Dobre do klisz są drukarki atramentowe, maksymalna ilość atramentu i
1200dpi (w zasadzie nie ma kaszy na płytce),naświetlanie 0,50 - 3,5
minuty (raczej przy 0,50 przy gorszym wydruku 9 watowa naświetlarka do
paznokci) ścieżki 0,10 milisa to nic nadzwyczajnego.
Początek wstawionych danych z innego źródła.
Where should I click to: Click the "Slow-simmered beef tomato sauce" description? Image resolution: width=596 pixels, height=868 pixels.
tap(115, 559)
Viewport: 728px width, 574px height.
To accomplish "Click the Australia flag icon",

Obudowa 144pin i
większe dwie lupy na głowie i jedziemy.
Jakiej folii używasz?
P.P.
Najzwyklejszej do atramentówki.
Nie wszystkie Atramentówki się nadają (ograniczenia softu), trzeba
poszukać takiej, która ma możliwość druku 1200DPI i max atramentu
Mam Epsona L800, nie powinno być problemów.
Quote:
Dobra była w tym temacie HP OfficeJet 1510.
Niestety to po dłuższym używaniu wykańcza głowicę.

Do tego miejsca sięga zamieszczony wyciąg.